Spirits Vineyard - You are right about the size of CB's Halloween display(s). They are pretty small with a few large items. I hope they expand this year. Maybe they don't realize what a following they have in regards to Halloween.


----------



## spoiledbrat2910 (Sep 16, 2016)

Called the 3 stores near me this morning. Got two "this week" and one "Wednesday of this week" so I'll be checking in again then to see if it's out.


----------



## ScareyCarrie (Aug 22, 2018)

spoiledbrat2910 - Thanks for the update. Hopefully it will be this week!!!


----------



## Spirits Vineyard (Oct 23, 2016)

I keep checking their website but nothing yet. Slowly anticipating their reveal! I wonder if they will have a new moon/owl statue? That’s my favorite item I’ve purchased from there.


----------



## ScareyCarrie (Aug 22, 2018)

I saw that last year. I should have bought it. Hope they have another this year.


----------



## Spirits Vineyard (Oct 23, 2016)

That’s what happened to me last year. The first one they had was the year before and I missed out on it. I ended up finding one on EBay, and for normal price, too, not a huge marked up price, so I was happy with that. Then a month or so later, discovered CB was bringing it back for the new season! Figures! LOL. It was just slightly different....think it glowed red instead of blue if I remember. Maybe they’ll bring it back again with a new color!


----------



## marlah (Jul 27, 2011)

Saw some of the new items on a YouTube video. My favorite so far is the raven clock. Here is the link:


----------



## Meadow (Apr 14, 2019)

marlah said:


> Saw some of the new items on a YouTube video. My favorite so far is the raven clock. Here is the link:


Just saw that. Trying to figure out if that’s a Scooby Doo shirt or blanket.


----------



## marlah (Jul 27, 2011)

Meadow said:


> Just saw that. Trying to figure out if that’s a Scooby Doo shirt or blanket.

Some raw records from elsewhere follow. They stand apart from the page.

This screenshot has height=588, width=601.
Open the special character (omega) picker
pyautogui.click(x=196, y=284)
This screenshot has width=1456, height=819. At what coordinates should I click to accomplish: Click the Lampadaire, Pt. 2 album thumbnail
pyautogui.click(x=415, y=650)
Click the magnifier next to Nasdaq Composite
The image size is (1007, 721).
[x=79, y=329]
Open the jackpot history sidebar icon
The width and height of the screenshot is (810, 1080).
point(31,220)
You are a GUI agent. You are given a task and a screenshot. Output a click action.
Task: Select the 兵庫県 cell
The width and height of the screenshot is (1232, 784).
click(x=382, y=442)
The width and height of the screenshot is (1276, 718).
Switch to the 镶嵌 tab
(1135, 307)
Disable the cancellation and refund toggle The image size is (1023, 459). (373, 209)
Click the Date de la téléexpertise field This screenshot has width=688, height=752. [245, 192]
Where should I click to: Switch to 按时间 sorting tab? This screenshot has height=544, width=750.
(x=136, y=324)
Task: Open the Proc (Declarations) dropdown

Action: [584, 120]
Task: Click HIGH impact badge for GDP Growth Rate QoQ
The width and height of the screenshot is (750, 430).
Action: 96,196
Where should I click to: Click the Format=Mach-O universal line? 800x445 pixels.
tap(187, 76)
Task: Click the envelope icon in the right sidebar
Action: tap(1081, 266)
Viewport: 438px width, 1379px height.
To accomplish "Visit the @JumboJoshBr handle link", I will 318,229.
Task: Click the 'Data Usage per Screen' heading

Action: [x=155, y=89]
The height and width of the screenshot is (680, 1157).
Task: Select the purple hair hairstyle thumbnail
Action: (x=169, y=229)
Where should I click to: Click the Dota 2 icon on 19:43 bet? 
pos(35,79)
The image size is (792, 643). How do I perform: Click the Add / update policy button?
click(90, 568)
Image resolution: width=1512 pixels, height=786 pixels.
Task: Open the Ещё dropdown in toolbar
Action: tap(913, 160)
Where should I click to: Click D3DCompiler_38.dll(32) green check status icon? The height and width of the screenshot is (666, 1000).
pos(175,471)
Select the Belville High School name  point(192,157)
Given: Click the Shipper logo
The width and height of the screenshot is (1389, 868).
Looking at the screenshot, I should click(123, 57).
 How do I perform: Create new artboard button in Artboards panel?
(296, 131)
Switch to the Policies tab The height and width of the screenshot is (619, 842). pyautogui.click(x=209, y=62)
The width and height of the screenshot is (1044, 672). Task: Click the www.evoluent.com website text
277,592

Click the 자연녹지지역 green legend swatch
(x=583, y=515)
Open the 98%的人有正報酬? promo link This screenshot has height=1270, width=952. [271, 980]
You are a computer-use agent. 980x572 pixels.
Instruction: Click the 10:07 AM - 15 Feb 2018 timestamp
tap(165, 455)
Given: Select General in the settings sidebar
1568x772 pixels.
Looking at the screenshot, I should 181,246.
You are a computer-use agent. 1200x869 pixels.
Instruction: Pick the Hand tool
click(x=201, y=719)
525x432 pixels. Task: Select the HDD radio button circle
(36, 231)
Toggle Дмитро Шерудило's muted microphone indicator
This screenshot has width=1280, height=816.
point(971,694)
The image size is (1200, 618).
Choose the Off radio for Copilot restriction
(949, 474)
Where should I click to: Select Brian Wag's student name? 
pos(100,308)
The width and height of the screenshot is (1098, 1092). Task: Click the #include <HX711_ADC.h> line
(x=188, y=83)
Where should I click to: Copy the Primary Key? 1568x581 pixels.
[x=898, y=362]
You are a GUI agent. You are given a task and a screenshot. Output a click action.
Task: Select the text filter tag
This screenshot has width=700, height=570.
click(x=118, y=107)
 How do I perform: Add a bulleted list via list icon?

It looks like a shirt for $14.95.


----------



## Spirits Vineyard (Oct 23, 2016)

The raven clock is kind of cool, not sure if I’ll buy it though. I forgot how annoying some of the animated props can be.....I’d probably go crazy if I worked there! LOL

The only thing so far that I might buy is the haunted tealight tree. I really like the one I bought a couple years ago which is more of a brown and orange color, and this years is black.


----------



## ScareyCarrie (Aug 22, 2018)

I like the Haunted Tealight Tree as well. I hope that is not the entire selection they offer this year. Hopefully there will be more when I get to the store.


----------



## thisdougsforu (Jun 30, 2015)

I really like what's in that video as it looks like there is more new this year versus last year which was mainly a recycled 2017. The one thing that does kinda bum me out is a no cool mugs. The only thing I see in that video looks like another play on the sugar skull thing, which they keep doing. Was hoping they'd do a couple more traditional halloween mugs. That section was kind of glossed over in the video though, so here's to hoping they actually have more in store.


----------



## Frankie's Girl (Aug 27, 2007)

I'm going for lunch today! Hope they have stuff out to really look at. Very interested in a few things and hope they're not disappointing in real life!


----------



## ScareyCarrie (Aug 22, 2018)

thisdougsforu - I agree with you. I was hoping for traditional style Halloween mugs as well. Hopefully when we go the the store there will be some waiting for us.


----------



## ScareyCarrie (Aug 22, 2018)

Frankie's Girl - Please let us know if the Halloween merchandise is in the store yet. Thanks.


----------



## ScareyCarrie (Aug 22, 2018)

thisdougsforu - Looking forward to your YouTube review of Cracker Barrel.


----------



## thisdougsforu (Jun 30, 2015)

Thanks Carrie! Looking forward to going when they put it out.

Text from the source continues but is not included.